→ **Task goal**:
Please quote exactly the lines below from the line containing "Given: Click the Chrome icon in taskbar" to the line containing "sorting with the", both lines included, and nothing else.

→ **Supplied records**:
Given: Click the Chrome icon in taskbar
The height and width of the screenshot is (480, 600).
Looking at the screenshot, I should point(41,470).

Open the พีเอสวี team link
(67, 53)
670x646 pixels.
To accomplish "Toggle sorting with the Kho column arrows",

--

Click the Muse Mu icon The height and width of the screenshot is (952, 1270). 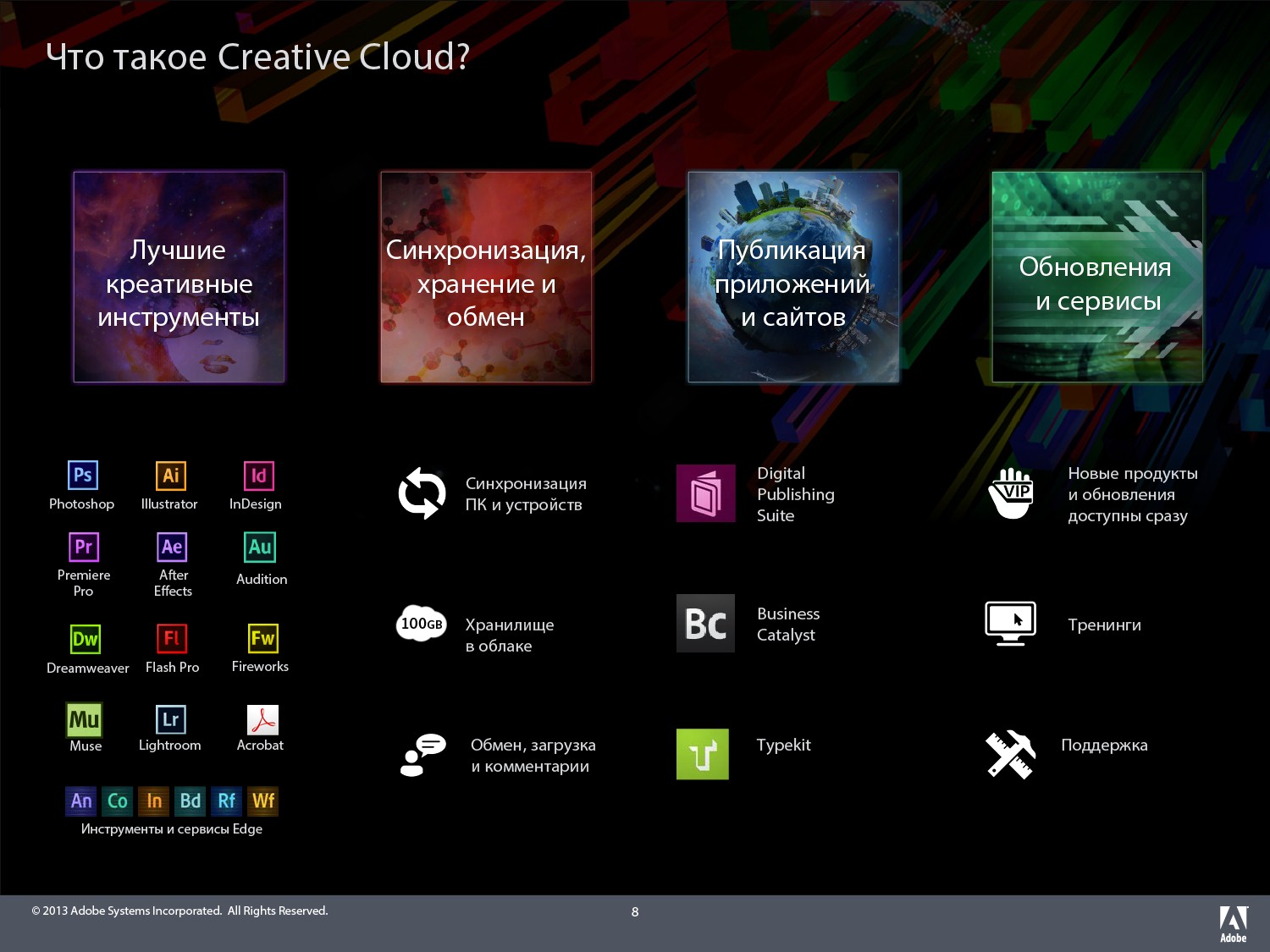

--

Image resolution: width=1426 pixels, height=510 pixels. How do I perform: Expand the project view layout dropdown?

→ **Answer to this task**:
Given: Click the Chrome icon in taskbar
The height and width of the screenshot is (480, 600).
Looking at the screenshot, I should point(41,470).

Open the พีเอสวี team link
(67, 53)
670x646 pixels.
To accomplish "Toggle sorting with the Kho column arrows",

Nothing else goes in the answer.